───── PROVIDED MATERIAL ─────

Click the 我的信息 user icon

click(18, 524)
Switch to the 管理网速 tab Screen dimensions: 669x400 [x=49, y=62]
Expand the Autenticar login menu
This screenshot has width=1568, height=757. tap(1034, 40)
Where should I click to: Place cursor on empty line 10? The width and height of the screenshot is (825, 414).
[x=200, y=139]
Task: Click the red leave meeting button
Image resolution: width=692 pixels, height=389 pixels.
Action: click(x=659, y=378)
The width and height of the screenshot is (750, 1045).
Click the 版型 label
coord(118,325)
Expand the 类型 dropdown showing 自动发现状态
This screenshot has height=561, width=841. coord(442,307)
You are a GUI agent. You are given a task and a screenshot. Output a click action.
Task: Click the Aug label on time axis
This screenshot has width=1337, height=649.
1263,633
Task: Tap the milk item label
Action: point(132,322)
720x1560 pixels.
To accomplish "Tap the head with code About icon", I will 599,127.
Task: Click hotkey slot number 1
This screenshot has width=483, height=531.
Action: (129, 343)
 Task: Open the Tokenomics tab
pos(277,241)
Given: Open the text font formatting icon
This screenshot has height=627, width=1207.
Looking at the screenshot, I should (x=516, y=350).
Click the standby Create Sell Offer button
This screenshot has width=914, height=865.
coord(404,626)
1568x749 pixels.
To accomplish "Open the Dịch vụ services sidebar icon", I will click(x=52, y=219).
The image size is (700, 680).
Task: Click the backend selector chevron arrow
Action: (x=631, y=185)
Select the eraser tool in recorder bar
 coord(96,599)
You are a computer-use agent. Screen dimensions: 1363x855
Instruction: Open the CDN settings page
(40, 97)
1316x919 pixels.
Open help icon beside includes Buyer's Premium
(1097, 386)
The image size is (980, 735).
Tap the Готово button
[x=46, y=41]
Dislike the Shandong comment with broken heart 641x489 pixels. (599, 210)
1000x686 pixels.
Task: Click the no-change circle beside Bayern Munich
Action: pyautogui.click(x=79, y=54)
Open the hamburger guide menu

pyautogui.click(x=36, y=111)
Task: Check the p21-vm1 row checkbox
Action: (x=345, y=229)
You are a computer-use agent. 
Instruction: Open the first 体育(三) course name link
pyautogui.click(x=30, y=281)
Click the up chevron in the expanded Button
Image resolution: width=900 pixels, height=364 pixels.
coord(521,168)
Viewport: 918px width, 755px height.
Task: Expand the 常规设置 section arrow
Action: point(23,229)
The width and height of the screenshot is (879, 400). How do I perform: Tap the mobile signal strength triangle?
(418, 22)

─────

### ABOUT THIS EXERCISE
Reproduce verbatim only the lines from the one holding "The width and height of the screenshot is (879, 400)." through the end of the records.

### TASK ANSWER
The width and height of the screenshot is (879, 400). How do I perform: Tap the mobile signal strength triangle?
(418, 22)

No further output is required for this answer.